Por: Marcelo Treff, especialista em Gestão de Carreira e professor da FECAP
Dentre as principais transformações que tem se apresentado ao mundo dos negócios, destacam-se os significativos desafios impostos às empresas e aos gestores, assim como as imperativas mudanças nas formas de organização do trabalho e o consequente impacto nas modalidades de trabalho (presencial, remota ou híbrida), somadas à preocupação com os sintomas relacionados às vidas profissional e pessoal: medo, insegurança, transtornos de ansiedade, tristeza, solidão, angústia, distúrbios do sono, compulsão alimentar, entre outros.
Imagem Divulgação |
Diante desse contexto, muitas "lideranças" empresariais, nos mais variados níveis da estrutura organizacional, passaram a ser mais pressionadas, tanto pela alta administração, assim como pelos liderados, a dar respostas efetivas que, de alguma forma, aliviassem o "sofrimento" das pessoas e, consequentemente, impactassem positivamente nos resultados corporativos.

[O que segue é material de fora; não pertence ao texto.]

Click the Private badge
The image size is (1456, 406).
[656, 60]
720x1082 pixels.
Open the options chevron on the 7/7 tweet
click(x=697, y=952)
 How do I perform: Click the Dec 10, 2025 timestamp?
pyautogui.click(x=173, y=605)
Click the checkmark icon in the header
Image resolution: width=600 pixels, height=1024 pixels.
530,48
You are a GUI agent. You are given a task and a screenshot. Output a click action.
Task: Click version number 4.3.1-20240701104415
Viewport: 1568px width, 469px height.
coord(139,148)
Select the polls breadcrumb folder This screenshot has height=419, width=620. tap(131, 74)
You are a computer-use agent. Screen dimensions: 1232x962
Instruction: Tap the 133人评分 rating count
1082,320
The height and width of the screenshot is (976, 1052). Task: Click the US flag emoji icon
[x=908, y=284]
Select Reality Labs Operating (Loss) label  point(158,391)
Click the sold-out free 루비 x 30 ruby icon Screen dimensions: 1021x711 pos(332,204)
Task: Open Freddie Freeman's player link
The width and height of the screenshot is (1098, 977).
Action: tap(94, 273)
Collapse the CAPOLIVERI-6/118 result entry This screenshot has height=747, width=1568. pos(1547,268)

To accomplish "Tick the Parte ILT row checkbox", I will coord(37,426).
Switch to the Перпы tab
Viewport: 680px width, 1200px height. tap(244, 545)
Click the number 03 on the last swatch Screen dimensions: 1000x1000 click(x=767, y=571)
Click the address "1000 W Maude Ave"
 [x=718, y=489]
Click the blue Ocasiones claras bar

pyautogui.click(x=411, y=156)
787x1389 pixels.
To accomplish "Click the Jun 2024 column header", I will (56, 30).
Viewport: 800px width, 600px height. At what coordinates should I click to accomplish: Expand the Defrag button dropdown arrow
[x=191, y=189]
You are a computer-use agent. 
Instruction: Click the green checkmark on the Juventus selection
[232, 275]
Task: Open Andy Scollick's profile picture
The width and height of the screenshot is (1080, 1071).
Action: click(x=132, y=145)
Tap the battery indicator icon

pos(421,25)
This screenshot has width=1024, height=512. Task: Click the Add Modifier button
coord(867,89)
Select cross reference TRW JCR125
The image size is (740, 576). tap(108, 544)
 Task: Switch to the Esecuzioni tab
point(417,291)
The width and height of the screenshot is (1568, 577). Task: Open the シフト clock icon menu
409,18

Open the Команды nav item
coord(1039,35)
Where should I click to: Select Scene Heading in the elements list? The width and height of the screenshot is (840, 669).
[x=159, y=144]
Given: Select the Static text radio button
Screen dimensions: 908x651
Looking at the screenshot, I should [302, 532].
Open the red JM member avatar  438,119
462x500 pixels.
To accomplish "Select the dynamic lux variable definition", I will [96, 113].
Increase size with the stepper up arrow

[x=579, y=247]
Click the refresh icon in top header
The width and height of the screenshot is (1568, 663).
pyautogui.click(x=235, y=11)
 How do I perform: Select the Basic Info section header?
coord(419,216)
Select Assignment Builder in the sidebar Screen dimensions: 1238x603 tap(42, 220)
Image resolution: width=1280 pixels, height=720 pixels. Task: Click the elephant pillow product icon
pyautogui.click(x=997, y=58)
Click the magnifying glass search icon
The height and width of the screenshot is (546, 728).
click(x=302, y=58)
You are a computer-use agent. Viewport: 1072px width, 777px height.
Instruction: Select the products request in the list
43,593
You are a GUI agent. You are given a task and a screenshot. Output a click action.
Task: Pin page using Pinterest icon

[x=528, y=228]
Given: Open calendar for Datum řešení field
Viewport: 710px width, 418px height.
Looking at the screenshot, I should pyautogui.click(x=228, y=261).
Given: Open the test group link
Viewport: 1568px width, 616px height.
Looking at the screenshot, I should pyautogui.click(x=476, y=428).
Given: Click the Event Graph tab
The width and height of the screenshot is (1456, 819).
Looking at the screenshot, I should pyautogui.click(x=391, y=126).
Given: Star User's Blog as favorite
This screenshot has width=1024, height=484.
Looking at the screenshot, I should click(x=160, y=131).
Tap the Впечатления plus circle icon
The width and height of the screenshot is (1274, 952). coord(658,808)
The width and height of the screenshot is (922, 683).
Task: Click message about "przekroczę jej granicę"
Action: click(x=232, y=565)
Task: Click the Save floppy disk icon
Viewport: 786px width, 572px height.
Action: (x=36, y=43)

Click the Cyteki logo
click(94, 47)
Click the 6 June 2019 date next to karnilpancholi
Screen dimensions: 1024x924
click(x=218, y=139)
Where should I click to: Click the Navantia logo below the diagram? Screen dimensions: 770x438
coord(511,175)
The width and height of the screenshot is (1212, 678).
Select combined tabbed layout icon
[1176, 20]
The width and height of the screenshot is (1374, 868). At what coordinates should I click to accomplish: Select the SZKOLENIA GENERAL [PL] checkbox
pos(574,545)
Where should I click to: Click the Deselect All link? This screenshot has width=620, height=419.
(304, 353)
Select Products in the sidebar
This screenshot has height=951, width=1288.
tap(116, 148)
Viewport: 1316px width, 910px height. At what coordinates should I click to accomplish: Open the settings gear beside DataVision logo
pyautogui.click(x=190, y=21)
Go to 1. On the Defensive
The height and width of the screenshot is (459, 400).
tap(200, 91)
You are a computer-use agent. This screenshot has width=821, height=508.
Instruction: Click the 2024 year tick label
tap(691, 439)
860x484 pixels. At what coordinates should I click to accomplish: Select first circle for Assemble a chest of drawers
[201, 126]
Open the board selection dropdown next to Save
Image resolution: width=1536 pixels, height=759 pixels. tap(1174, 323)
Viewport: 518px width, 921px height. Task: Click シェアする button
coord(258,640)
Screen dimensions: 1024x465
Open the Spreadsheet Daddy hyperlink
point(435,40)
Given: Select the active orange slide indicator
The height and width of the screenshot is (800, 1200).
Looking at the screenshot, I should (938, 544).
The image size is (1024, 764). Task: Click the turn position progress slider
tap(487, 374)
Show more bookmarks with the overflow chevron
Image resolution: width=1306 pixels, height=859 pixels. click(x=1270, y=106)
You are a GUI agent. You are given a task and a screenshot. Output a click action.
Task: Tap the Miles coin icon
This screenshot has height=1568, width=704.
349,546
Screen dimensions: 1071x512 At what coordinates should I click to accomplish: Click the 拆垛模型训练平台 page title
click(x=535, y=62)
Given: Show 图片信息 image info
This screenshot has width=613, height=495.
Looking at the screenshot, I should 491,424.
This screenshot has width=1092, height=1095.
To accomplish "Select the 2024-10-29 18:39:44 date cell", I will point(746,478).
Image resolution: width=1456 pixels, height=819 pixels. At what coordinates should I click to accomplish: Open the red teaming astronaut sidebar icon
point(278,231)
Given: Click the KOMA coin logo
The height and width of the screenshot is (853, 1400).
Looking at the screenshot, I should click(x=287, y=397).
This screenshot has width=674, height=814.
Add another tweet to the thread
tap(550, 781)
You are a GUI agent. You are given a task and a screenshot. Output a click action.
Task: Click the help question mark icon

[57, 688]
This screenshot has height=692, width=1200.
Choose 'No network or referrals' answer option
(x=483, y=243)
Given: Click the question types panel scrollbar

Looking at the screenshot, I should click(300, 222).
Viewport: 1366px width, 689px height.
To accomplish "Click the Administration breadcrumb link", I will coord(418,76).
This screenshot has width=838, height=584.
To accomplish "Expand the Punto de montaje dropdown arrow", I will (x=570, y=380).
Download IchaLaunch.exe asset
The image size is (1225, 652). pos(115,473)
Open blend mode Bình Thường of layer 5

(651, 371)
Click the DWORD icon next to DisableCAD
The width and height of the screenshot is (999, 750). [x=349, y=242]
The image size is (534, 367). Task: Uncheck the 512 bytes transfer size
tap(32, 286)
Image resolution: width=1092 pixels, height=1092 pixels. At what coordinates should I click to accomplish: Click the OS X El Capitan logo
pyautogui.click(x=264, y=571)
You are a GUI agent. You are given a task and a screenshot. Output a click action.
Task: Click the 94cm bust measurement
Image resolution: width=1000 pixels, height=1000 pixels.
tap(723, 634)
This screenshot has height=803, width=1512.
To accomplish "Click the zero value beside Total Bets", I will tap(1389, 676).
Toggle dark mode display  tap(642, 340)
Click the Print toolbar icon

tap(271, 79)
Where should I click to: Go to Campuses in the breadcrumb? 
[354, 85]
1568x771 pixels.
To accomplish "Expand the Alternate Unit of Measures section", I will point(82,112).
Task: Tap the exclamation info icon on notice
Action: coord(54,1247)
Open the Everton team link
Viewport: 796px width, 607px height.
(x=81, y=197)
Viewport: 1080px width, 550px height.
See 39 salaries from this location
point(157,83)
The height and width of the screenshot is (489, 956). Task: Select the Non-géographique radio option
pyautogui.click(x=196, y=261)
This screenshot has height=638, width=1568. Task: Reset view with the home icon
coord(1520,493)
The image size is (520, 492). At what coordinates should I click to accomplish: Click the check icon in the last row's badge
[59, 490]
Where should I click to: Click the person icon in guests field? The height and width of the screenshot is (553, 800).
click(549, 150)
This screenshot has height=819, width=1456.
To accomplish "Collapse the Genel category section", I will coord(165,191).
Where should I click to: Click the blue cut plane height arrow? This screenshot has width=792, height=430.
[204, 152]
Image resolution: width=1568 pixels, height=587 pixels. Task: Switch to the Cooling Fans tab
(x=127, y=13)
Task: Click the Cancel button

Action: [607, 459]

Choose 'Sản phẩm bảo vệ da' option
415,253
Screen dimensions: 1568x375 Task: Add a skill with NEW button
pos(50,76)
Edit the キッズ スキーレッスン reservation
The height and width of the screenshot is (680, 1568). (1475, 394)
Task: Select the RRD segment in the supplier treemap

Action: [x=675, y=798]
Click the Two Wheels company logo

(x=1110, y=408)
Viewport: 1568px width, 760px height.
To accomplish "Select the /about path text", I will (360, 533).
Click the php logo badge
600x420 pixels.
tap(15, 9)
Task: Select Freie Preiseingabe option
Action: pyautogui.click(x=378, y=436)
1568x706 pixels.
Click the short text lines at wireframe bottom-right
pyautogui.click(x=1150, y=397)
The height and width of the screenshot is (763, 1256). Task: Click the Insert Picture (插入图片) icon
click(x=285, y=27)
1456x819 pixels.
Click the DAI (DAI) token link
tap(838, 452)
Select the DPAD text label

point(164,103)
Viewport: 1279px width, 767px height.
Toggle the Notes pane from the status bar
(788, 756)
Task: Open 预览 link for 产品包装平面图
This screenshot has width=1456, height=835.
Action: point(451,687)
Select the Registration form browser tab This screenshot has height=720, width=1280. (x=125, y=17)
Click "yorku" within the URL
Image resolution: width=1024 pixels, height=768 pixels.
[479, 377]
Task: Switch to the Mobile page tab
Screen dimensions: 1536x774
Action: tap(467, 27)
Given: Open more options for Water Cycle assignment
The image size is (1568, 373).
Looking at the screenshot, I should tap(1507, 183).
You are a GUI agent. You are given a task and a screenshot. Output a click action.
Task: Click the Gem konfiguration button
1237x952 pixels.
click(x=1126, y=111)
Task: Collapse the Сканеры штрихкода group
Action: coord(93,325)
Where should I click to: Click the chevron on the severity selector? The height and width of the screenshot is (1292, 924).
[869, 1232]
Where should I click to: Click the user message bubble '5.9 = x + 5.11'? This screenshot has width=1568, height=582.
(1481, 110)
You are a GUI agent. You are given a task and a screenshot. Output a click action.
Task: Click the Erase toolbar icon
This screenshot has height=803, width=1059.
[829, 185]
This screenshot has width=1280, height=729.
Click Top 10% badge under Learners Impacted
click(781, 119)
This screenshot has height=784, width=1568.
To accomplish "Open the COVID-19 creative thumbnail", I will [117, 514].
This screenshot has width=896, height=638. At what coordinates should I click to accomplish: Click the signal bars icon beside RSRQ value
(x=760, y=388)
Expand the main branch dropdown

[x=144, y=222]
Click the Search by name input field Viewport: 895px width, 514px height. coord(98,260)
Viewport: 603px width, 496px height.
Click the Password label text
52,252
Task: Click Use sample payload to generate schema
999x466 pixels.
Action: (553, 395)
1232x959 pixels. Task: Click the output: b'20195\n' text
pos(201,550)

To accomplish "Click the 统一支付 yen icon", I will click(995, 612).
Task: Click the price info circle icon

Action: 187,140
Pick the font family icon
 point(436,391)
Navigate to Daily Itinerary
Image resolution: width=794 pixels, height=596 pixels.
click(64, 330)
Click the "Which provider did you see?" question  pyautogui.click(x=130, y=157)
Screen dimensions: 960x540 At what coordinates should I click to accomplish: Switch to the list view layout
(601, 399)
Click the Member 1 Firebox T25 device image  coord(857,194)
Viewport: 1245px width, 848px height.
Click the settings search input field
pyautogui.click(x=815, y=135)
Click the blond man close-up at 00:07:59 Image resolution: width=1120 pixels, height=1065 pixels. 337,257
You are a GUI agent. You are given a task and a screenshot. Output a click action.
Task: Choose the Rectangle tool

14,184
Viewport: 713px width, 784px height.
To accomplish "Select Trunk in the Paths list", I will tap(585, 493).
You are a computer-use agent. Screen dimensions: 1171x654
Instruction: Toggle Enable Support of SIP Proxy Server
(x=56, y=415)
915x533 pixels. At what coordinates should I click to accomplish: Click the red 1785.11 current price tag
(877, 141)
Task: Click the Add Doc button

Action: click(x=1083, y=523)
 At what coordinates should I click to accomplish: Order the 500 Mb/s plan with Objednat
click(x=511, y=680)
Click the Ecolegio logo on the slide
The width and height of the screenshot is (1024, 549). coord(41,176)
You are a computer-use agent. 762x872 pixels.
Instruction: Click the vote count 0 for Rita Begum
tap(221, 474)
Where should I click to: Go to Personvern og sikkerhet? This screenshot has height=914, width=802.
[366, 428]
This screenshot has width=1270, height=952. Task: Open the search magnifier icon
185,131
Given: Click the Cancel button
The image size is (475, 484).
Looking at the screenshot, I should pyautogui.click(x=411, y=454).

Porém, estas cobranças, em alguns casos, revelaram o fenômeno da face narcísica dos ocupantes de cargos executivos, permeada por atitudes como: gestão agressiva, alta competitividade, obsessão por resultados, falta de disposição para o diálogo e desprezo e ridicularização daqueles que não conseguem acompanhar o seu ritmo workaholic, alimentando crises individuais e grupais que afetaram o desempenho das pessoas e das organizações, além de impactar significativamente a qualidade de vida.